Pushing the Boundaries Between the Digital Publics and Privates In the City-Surveillance Matrix
Symposium:
- ISEA2011: 17th International Symposium on Electronic Art
- More presentations from ISEA2011:
Session Title:
- The Art of Software Cities
Presentation Title:
- Pushing the Boundaries Between the Digital Publics and Privates In the City-Surveillance Matrix
Presenter(s):
Venue(s):
Abstract:
Panel: The Art of Software Cities
Digital and mobile technologies create a sparkling blanket of diodes, silicon and lenses over cities, reconfiguring understandings of both physical and digital space. While the interfaces of this diverse set of technologies, from cctv cameras to smart phones, are layered with active-matrices that are sensitive to our actions and/or desires, they also become the entry points into a matrix of databases that are just as actively used to re-organize public and private life. As Christian Andersen notes “public participation in the city as software is mostly characterized by either surveillance or configuration”, suggesting that these configurations cannot be accounted for without addressing the surveillance aspects and vice versa. Computer scientists, companies and artists have tackled this underlying city-surveillance matrix in different ways. The objective of this talk is to explore some of the different approaches to engaging or disengaging with this city-surveillance matrix. We will start our investigation with an analysis of the construction of the surveillance and location privacy problem in computer science. Researchers of privacy and surveillance have dug into methods for making individual’s traces in the city invisible or anonymous in response to the matrix of surveillance. In doing so, they render the digital public as a risky place full of “powerful and strategic adversaries”. They put their focus into creating an invisible or unidentifiable private space in the public, imagined as something separate from the public that this private is disentangled from. A similar desire to create anonymity or unidentifiability is seen in the work called I.-R.A.S.C. of U.R.A./FILOART, an infra-red DIY device which protects against infra-red cameras.
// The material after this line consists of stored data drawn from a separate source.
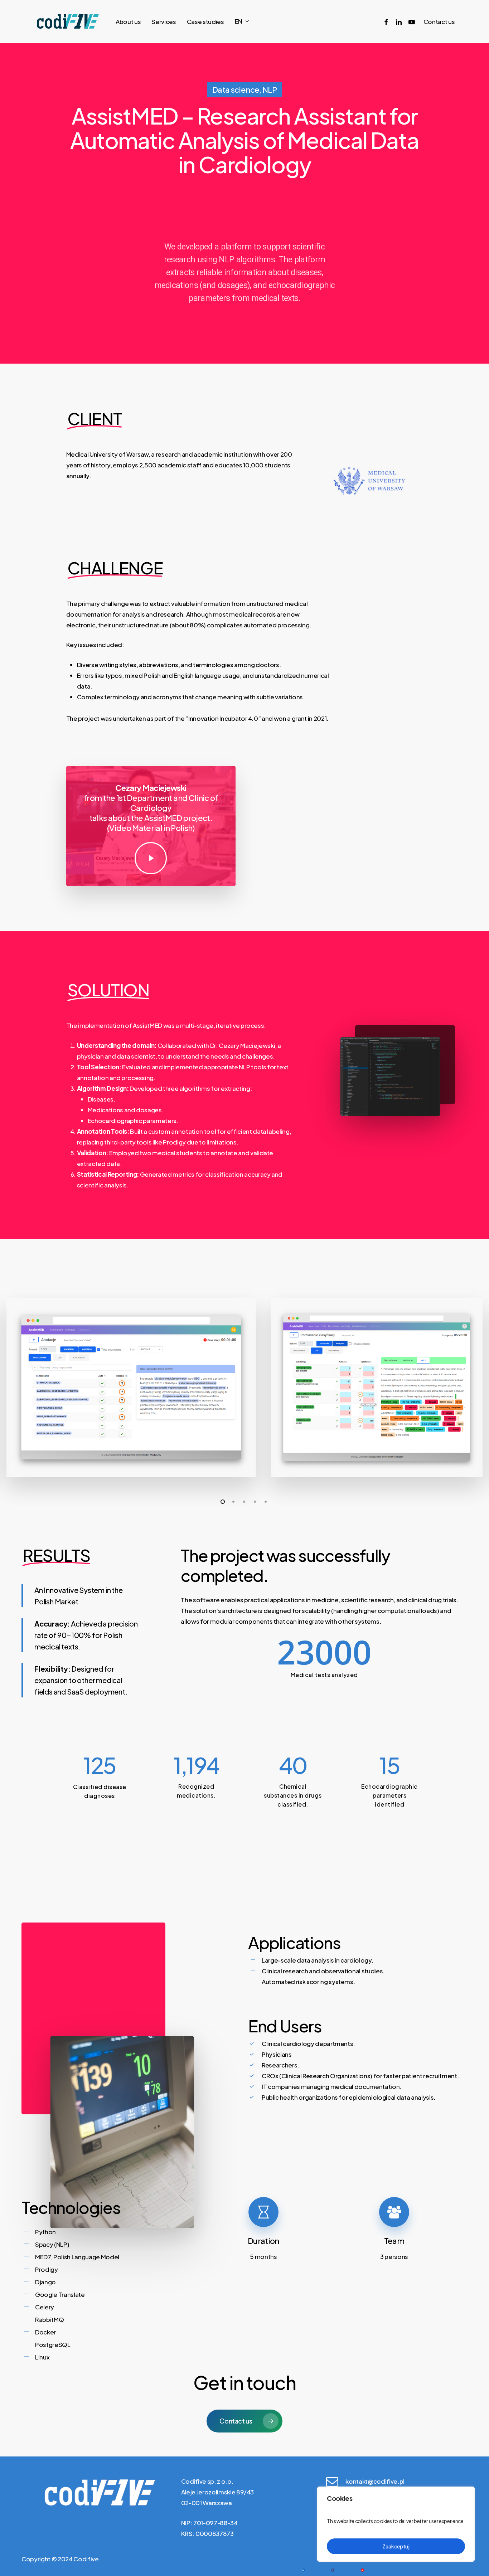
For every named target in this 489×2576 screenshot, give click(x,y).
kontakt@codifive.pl (375, 2481)
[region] (396, 2524)
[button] (244, 2421)
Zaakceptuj (396, 2546)
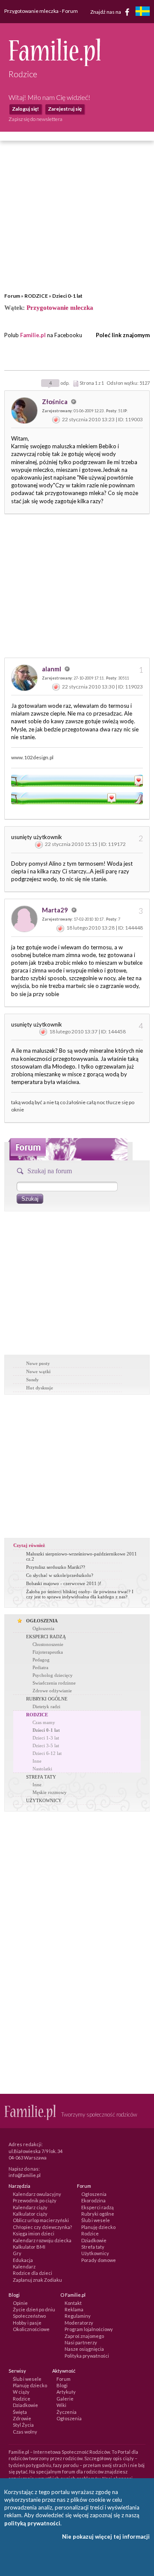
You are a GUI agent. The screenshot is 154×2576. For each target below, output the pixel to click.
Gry (17, 2253)
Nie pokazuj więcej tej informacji (106, 2536)
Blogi (62, 2385)
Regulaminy (78, 2316)
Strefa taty (92, 2247)
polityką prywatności (32, 2523)
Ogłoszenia (43, 1628)
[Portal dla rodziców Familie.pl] (55, 63)
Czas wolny (25, 2431)
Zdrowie (22, 2418)
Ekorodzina (93, 2200)
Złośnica (55, 401)
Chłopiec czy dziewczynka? (42, 2227)
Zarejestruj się (65, 109)
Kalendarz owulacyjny (37, 2194)
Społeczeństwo (29, 2316)
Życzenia (66, 2412)
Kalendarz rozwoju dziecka (42, 2240)
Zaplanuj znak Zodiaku (37, 2280)
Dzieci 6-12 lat (47, 1753)
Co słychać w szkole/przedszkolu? (59, 1575)
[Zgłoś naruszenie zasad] (56, 419)
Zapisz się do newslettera (35, 119)
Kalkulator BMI (29, 2247)
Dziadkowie (94, 2240)
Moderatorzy (79, 2322)
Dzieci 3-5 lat (46, 1745)
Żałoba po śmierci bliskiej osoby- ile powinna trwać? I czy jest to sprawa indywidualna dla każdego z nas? (79, 1594)
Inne (37, 1761)
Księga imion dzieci (33, 2233)
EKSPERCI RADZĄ (46, 1636)
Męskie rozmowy (50, 1792)
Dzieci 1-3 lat (46, 1737)
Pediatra (40, 1667)
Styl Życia (23, 2425)
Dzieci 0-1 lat (67, 296)
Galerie (65, 2398)
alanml (52, 669)
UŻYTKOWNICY (44, 1800)
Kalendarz (24, 2266)
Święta (20, 2412)
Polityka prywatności (87, 2356)
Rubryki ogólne (97, 2214)
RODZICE (36, 296)
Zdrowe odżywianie (52, 1690)
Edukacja (23, 2260)
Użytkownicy (95, 2253)
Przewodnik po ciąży (34, 2200)
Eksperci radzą (97, 2207)
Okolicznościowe (31, 2329)
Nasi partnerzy (81, 2342)
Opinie (20, 2303)
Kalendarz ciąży (30, 2207)
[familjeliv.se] (142, 12)
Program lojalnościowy (89, 2329)
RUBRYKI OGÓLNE (47, 1698)
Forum (12, 296)
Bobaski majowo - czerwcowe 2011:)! (63, 1583)
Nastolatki (42, 1768)
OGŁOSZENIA (42, 1620)
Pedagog (41, 1659)
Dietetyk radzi (46, 1706)
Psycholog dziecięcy (53, 1675)
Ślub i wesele (95, 2220)
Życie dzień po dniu (34, 2309)
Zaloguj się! (25, 109)
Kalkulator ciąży (30, 2214)
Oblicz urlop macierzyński (41, 2220)
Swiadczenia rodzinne (54, 1682)
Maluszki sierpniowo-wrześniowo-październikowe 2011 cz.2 (81, 1556)
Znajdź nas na (106, 11)
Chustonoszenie (48, 1644)
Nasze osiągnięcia (84, 2349)
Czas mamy (44, 1722)
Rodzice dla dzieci (32, 2273)
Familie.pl (33, 335)
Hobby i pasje (27, 2322)
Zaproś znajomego (84, 2336)
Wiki (61, 2405)
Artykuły (66, 2392)
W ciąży (21, 2392)
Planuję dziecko (98, 2227)
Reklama (74, 2309)
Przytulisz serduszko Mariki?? (55, 1567)
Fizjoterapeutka (48, 1652)
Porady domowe (98, 2260)
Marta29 (55, 910)
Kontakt (73, 2303)
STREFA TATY (41, 1776)
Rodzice (90, 2233)
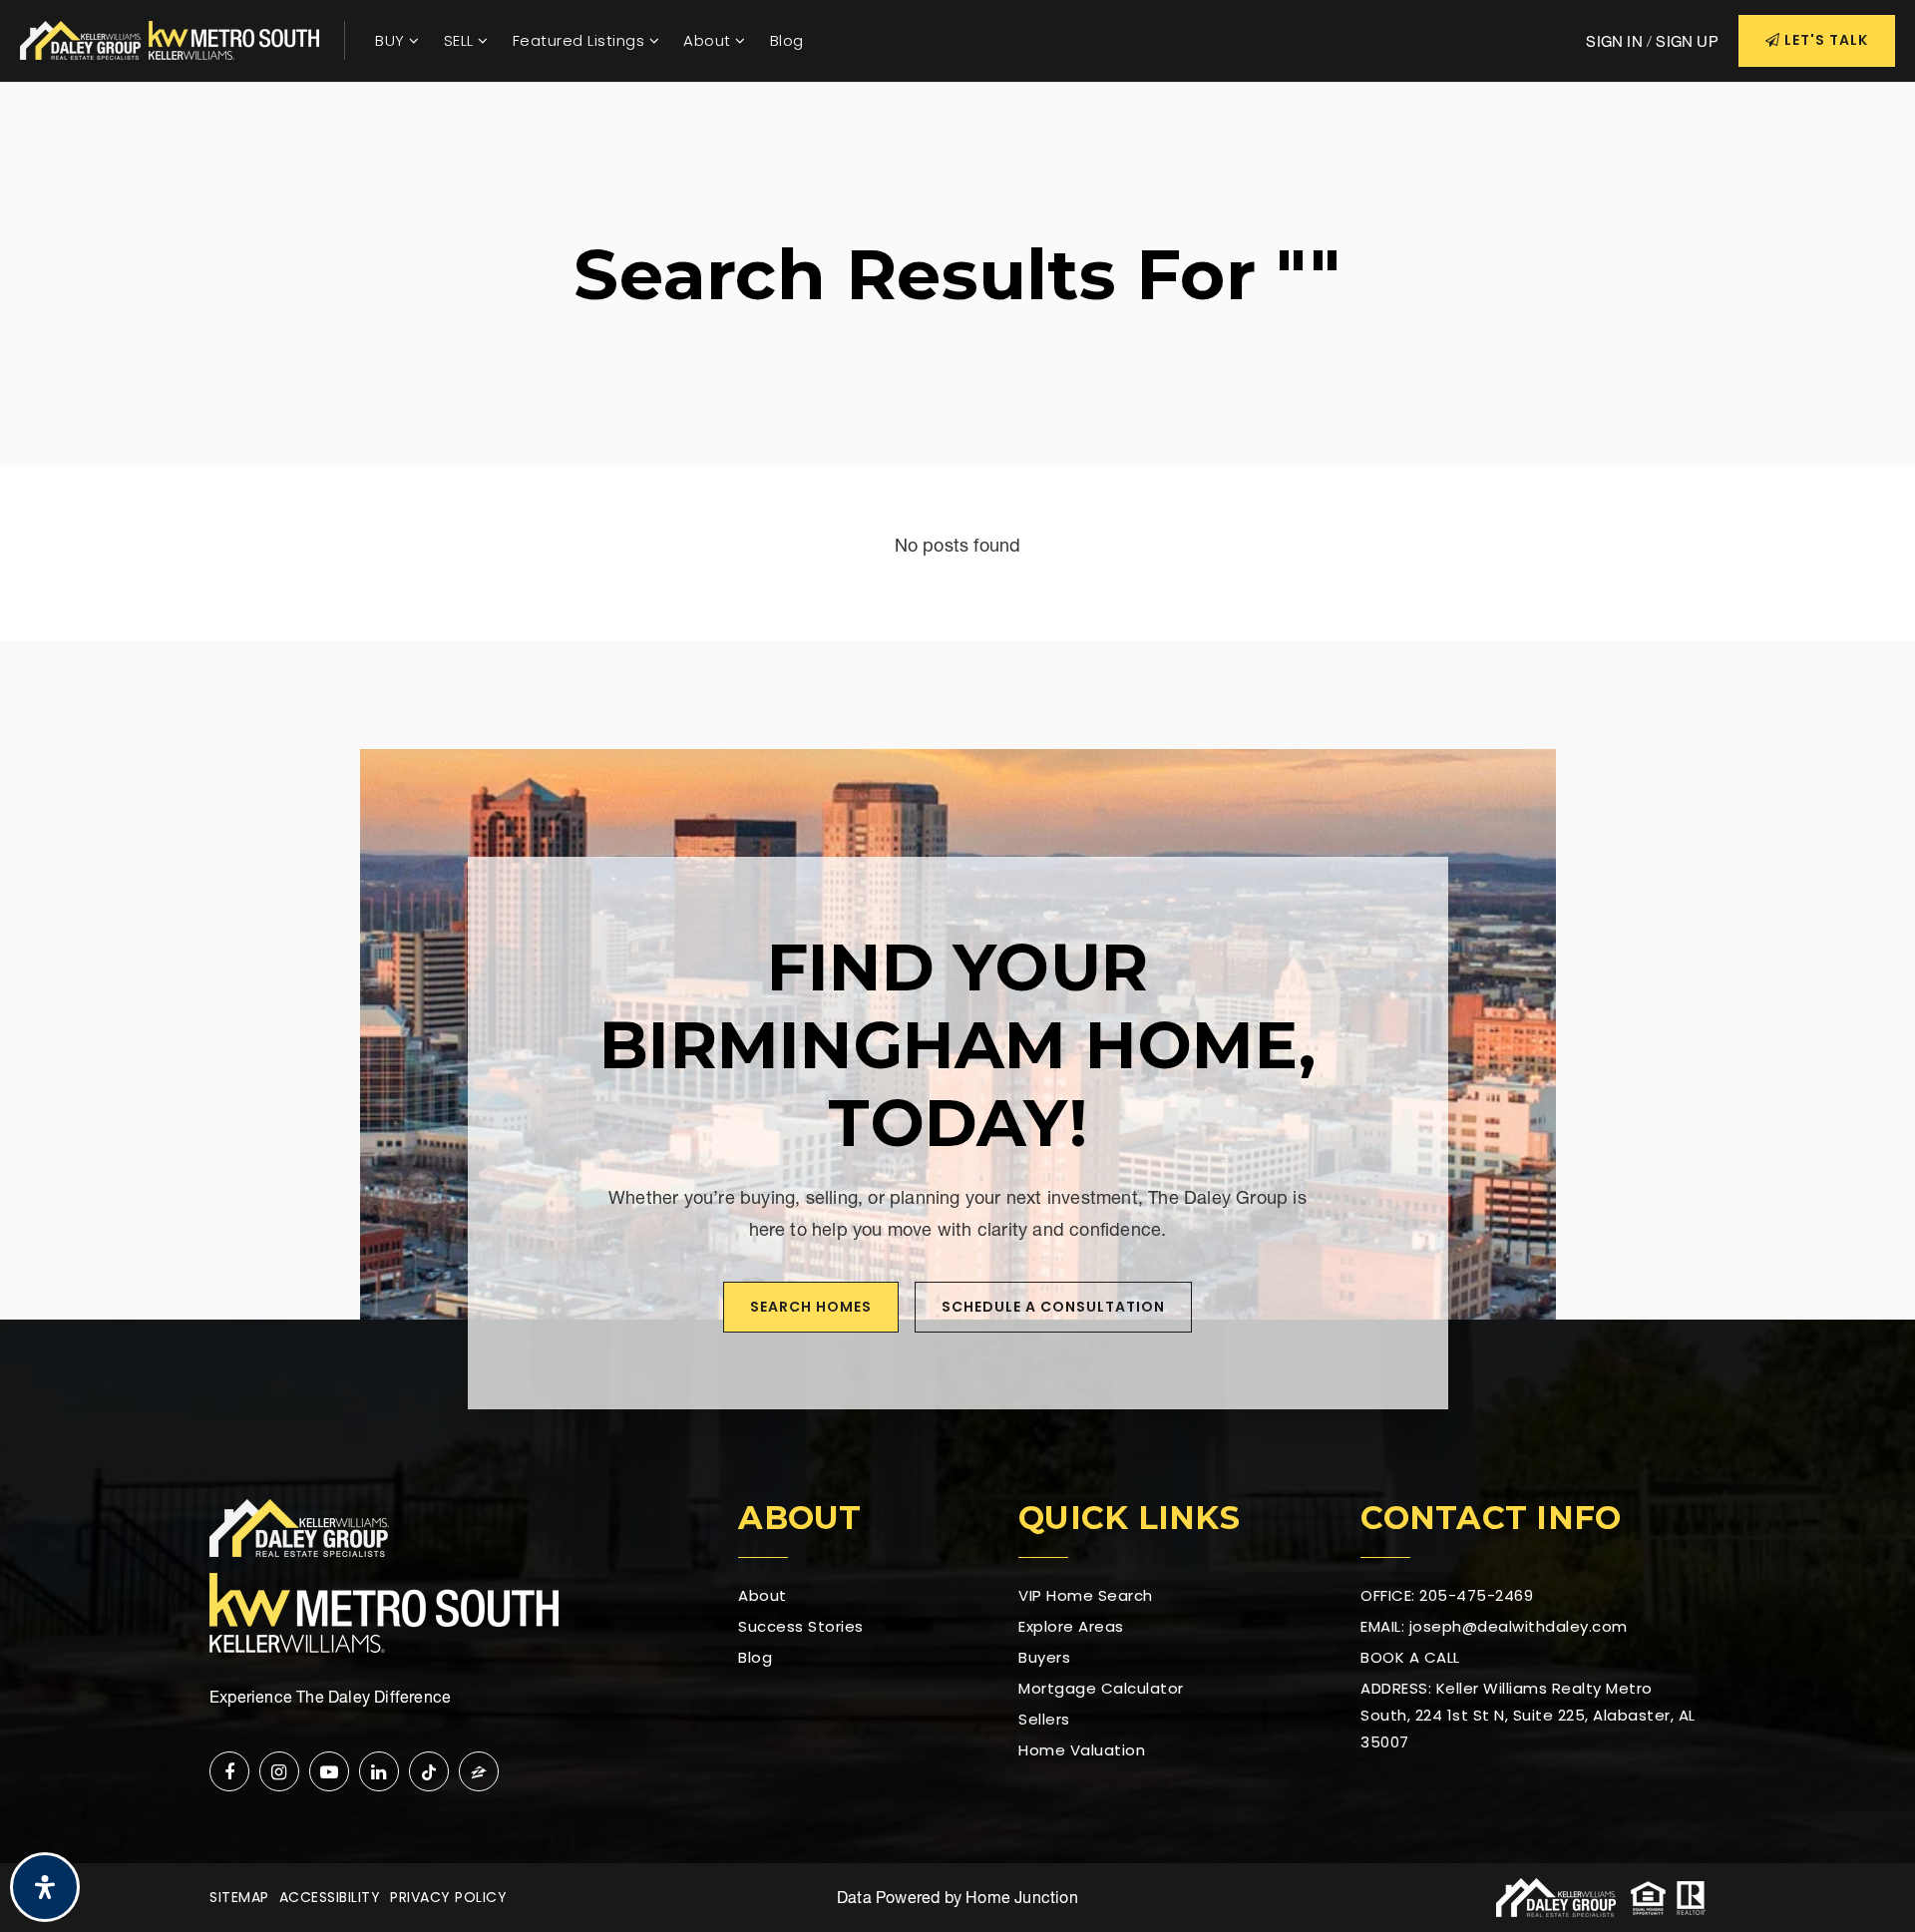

As the city-surveillance matrix is used more and more by companies as a one-to-one representation of our actions and desires and of mechanisms of discipline, these privacy technologies make sense and are indispensable. However, as David Phillips underlines, “location privacy” “may be an inadequate frame through which to understand these issues and to fashion appropriate responses.” Instead, he sees the problem in the creation of a digital public which is dominated by commercial activity and general privatization. The location privacy approach favors disengagement, leaving the public up for grabs. Here, Michelle Teran’s work ‘Buscando al Sr. Goodbar’ provides an alteranative strategy to collectively narrate digital cities, questioning the use of the city-surveillance matrix to re-create private and public absolutes and to claim that the only public is the one that is commercial or privatized. Finally, we will look at eye’em, a mobile application for bringing “together mobile photographers from all over the world to create a stream of mutual inspiration and creative expression”. We will look at the way in which this application blurs the lines between the public and private. The application allows its community of users to collectively create a new semantics, questioning our conception of an “event” in the city, expanding it from its classical description as a crossing point of place and time. We will analyze eye’em’s conception of participation, as well as its relation to labour and privatization in the city-surveillance matrix.